On Mar 3, 2012, at 4:15 PM, R wrote:

> I'm using NSRegularExpression to build an array of all NSRanges in the
> text field that start with "http".  I then use NSScanner to scan until
> it finds whitespace or end of line characters for each
> range.location.  I then place this new subString into a NSURL to
> validate that it does not return nil.

Um, why not use NSRegularExpression to find the whole thing? /http://\S+/
Actually if you search around you can probably find some better regexps for 
matching URLs. Requiring whitespace at the end is sort of fragile; people often 
put URLs in sentences with a comma or period afterwards.

Also, URLs don’t have to start with “http”. There are FTP URLs, mailto: URLs 
and more. And it’s pretty common to omit the “http:” part and write the URL 
like www.apple.com, which most parsers will recognize.
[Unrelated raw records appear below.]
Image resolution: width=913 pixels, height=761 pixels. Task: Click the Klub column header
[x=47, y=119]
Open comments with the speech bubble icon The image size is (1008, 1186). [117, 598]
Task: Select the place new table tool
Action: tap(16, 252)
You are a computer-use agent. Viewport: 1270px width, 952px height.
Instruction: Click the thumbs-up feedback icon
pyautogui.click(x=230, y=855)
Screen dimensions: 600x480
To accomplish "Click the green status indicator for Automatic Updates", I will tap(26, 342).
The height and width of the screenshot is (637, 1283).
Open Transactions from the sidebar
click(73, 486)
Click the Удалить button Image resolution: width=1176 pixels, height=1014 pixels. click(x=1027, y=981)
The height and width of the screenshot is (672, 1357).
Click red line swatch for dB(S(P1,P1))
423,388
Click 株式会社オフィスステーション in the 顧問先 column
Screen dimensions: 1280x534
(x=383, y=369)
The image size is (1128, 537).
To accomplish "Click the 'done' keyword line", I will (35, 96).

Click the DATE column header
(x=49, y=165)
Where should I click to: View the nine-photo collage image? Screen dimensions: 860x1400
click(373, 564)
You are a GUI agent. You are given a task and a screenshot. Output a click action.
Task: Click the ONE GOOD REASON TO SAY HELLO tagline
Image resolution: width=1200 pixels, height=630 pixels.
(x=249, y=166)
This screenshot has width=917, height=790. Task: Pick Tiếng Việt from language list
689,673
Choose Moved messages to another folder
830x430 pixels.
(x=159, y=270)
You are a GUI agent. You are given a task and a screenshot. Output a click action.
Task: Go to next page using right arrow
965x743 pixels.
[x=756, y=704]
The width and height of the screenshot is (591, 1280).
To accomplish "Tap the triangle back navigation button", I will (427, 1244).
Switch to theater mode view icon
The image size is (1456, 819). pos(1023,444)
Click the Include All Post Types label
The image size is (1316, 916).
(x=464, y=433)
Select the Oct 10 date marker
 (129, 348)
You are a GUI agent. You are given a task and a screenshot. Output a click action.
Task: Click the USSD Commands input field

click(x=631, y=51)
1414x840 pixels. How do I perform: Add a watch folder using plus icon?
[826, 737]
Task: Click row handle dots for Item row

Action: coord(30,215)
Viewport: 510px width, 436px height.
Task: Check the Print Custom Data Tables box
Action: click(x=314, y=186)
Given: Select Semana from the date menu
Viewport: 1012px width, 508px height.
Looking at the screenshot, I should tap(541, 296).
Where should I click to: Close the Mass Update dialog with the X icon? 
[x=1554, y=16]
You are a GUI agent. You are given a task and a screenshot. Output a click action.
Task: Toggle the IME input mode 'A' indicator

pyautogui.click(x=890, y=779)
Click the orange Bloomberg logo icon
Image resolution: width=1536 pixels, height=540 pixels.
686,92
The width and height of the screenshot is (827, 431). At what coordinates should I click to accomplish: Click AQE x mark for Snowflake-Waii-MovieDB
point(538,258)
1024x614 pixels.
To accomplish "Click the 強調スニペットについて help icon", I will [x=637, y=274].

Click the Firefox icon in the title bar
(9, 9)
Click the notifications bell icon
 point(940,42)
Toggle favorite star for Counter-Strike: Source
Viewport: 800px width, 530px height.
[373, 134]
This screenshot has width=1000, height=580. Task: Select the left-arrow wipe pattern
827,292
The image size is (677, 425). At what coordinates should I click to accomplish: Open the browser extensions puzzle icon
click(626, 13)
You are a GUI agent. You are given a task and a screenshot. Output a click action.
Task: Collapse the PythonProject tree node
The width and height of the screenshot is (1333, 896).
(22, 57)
> I'm finding that NSURL pretty much likes everything.....
> http://www.cnn.thePiratesWillWinTheWorldSeries is happy.

Unfortunately that is a syntactically valid URL with a syntactically valid 
domain name. There just doesn’t happen to be a top-level-domain [yet] named 
“thePiratesWillWinTheWorldSeries”, but for all you know, next week somebody 
could buy that TLD and register the domain.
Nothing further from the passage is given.